▶ [Record excerpts]:
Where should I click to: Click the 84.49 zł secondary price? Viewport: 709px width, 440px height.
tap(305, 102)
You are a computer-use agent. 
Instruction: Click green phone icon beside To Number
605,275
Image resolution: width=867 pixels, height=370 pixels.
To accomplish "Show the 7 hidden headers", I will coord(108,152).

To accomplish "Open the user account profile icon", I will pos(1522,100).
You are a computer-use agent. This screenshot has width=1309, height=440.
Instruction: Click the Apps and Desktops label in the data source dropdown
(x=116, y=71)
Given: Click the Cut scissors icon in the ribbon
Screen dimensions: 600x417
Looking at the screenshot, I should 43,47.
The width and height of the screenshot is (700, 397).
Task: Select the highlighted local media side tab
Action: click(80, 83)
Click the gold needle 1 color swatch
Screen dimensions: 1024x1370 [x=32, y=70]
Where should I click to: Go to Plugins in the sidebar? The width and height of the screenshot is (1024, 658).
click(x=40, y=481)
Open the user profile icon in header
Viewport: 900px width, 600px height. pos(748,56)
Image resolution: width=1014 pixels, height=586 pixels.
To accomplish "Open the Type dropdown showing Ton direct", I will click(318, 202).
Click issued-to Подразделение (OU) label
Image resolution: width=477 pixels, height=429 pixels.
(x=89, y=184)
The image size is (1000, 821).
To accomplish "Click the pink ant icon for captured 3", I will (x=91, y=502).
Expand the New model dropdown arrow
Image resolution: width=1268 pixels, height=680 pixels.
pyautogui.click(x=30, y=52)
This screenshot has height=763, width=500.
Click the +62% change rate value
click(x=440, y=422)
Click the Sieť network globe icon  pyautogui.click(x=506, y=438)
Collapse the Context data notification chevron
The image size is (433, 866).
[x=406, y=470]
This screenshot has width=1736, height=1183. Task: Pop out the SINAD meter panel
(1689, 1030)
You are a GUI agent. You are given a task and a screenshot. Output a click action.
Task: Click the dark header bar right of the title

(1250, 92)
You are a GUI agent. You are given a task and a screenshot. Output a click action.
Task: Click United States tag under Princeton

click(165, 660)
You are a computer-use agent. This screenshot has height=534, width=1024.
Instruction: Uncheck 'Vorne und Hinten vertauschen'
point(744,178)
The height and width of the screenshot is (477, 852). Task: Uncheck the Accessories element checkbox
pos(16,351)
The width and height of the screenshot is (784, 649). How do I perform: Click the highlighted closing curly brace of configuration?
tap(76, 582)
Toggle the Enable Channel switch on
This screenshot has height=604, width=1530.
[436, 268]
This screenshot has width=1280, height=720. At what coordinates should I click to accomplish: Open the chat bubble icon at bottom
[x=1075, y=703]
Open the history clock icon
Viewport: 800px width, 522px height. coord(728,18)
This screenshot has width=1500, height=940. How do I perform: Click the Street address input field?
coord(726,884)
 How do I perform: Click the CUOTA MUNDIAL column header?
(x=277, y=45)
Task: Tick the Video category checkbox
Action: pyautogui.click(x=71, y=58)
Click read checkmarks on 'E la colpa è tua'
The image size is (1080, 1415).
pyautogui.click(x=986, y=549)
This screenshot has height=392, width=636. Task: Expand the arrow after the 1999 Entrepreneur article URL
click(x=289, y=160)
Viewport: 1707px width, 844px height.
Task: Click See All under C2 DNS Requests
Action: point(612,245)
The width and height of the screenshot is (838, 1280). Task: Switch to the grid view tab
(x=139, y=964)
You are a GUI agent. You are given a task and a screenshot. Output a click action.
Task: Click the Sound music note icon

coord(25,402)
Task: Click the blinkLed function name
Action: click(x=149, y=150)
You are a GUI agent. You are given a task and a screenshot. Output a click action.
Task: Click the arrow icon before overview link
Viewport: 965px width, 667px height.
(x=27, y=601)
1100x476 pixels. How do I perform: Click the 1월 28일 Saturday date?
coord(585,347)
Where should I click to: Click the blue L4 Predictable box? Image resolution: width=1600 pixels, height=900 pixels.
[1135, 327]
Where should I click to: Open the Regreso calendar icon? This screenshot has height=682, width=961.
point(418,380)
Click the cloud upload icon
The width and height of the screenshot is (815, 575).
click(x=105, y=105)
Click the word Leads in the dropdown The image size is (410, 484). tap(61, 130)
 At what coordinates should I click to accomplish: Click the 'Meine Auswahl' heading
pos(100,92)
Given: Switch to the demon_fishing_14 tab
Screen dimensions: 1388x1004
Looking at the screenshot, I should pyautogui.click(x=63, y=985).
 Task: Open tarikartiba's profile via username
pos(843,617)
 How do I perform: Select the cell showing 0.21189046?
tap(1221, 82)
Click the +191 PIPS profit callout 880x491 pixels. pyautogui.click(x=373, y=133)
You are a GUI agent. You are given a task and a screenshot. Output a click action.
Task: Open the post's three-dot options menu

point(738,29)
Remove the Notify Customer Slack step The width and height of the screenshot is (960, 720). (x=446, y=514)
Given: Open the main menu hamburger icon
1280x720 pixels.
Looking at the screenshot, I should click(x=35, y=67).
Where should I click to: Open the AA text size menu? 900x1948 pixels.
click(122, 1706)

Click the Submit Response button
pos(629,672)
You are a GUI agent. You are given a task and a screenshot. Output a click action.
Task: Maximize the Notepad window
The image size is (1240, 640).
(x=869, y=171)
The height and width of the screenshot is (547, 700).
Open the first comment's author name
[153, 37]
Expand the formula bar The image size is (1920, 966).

▶ [Problem to work on]: Make sure that every entry above is copied out exactly as it stands.

▶ [Answer area]:
Where should I click to: Click the 84.49 zł secondary price? Viewport: 709px width, 440px height.
tap(305, 102)
You are a computer-use agent. 
Instruction: Click green phone icon beside To Number
605,275
Image resolution: width=867 pixels, height=370 pixels.
To accomplish "Show the 7 hidden headers", I will coord(108,152).

To accomplish "Open the user account profile icon", I will pos(1522,100).
You are a computer-use agent. This screenshot has width=1309, height=440.
Instruction: Click the Apps and Desktops label in the data source dropdown
(x=116, y=71)
Given: Click the Cut scissors icon in the ribbon
Screen dimensions: 600x417
Looking at the screenshot, I should 43,47.
The width and height of the screenshot is (700, 397).
Task: Select the highlighted local media side tab
Action: click(80, 83)
Click the gold needle 1 color swatch
Screen dimensions: 1024x1370 [x=32, y=70]
Where should I click to: Go to Plugins in the sidebar? The width and height of the screenshot is (1024, 658).
click(x=40, y=481)
Open the user profile icon in header
Viewport: 900px width, 600px height. pos(748,56)
Image resolution: width=1014 pixels, height=586 pixels.
To accomplish "Open the Type dropdown showing Ton direct", I will click(318, 202).
Click issued-to Подразделение (OU) label
Image resolution: width=477 pixels, height=429 pixels.
(x=89, y=184)
The image size is (1000, 821).
To accomplish "Click the pink ant icon for captured 3", I will (x=91, y=502).
Expand the New model dropdown arrow
Image resolution: width=1268 pixels, height=680 pixels.
pyautogui.click(x=30, y=52)
This screenshot has height=763, width=500.
Click the +62% change rate value
click(x=440, y=422)
Click the Sieť network globe icon  pyautogui.click(x=506, y=438)
Collapse the Context data notification chevron
The image size is (433, 866).
[x=406, y=470]
This screenshot has width=1736, height=1183. Task: Pop out the SINAD meter panel
(1689, 1030)
You are a GUI agent. You are given a task and a screenshot. Output a click action.
Task: Click the dark header bar right of the title

(1250, 92)
You are a GUI agent. You are given a task and a screenshot. Output a click action.
Task: Click United States tag under Princeton

click(165, 660)
You are a computer-use agent. This screenshot has height=534, width=1024.
Instruction: Uncheck 'Vorne und Hinten vertauschen'
point(744,178)
The height and width of the screenshot is (477, 852). Task: Uncheck the Accessories element checkbox
pos(16,351)
The width and height of the screenshot is (784, 649). How do I perform: Click the highlighted closing curly brace of configuration?
tap(76, 582)
Toggle the Enable Channel switch on
This screenshot has height=604, width=1530.
[436, 268]
This screenshot has width=1280, height=720. At what coordinates should I click to accomplish: Open the chat bubble icon at bottom
[x=1075, y=703]
Open the history clock icon
Viewport: 800px width, 522px height. coord(728,18)
This screenshot has width=1500, height=940. How do I perform: Click the Street address input field?
coord(726,884)
 How do I perform: Click the CUOTA MUNDIAL column header?
(x=277, y=45)
Task: Tick the Video category checkbox
Action: pyautogui.click(x=71, y=58)
Click read checkmarks on 'E la colpa è tua'
The image size is (1080, 1415).
pyautogui.click(x=986, y=549)
This screenshot has height=392, width=636. Task: Expand the arrow after the 1999 Entrepreneur article URL
click(x=289, y=160)
Viewport: 1707px width, 844px height.
Task: Click See All under C2 DNS Requests
Action: point(612,245)
The width and height of the screenshot is (838, 1280). Task: Switch to the grid view tab
(x=139, y=964)
You are a GUI agent. You are given a task and a screenshot. Output a click action.
Task: Click the Sound music note icon

coord(25,402)
Task: Click the blinkLed function name
Action: click(x=149, y=150)
You are a GUI agent. You are given a task and a screenshot. Output a click action.
Task: Click the arrow icon before overview link
Viewport: 965px width, 667px height.
(x=27, y=601)
1100x476 pixels. How do I perform: Click the 1월 28일 Saturday date?
coord(585,347)
Where should I click to: Click the blue L4 Predictable box? Image resolution: width=1600 pixels, height=900 pixels.
[1135, 327]
Where should I click to: Open the Regreso calendar icon? This screenshot has height=682, width=961.
point(418,380)
Click the cloud upload icon
The width and height of the screenshot is (815, 575).
click(x=105, y=105)
Click the word Leads in the dropdown The image size is (410, 484). tap(61, 130)
 At what coordinates should I click to accomplish: Click the 'Meine Auswahl' heading
pos(100,92)
Given: Switch to the demon_fishing_14 tab
Screen dimensions: 1388x1004
Looking at the screenshot, I should pyautogui.click(x=63, y=985).
 Task: Open tarikartiba's profile via username
pos(843,617)
 How do I perform: Select the cell showing 0.21189046?
tap(1221, 82)
Click the +191 PIPS profit callout 880x491 pixels. pyautogui.click(x=373, y=133)
You are a GUI agent. You are given a task and a screenshot. Output a click action.
Task: Open the post's three-dot options menu

point(738,29)
Remove the Notify Customer Slack step The width and height of the screenshot is (960, 720). (x=446, y=514)
Given: Open the main menu hamburger icon
1280x720 pixels.
Looking at the screenshot, I should click(x=35, y=67).
Where should I click to: Open the AA text size menu? 900x1948 pixels.
click(122, 1706)

Click the Submit Response button
pos(629,672)
You are a GUI agent. You are given a task and a screenshot. Output a click action.
Task: Maximize the Notepad window
The image size is (1240, 640).
(x=869, y=171)
The height and width of the screenshot is (547, 700).
Open the first comment's author name
[153, 37]
Expand the formula bar The image size is (1920, 966).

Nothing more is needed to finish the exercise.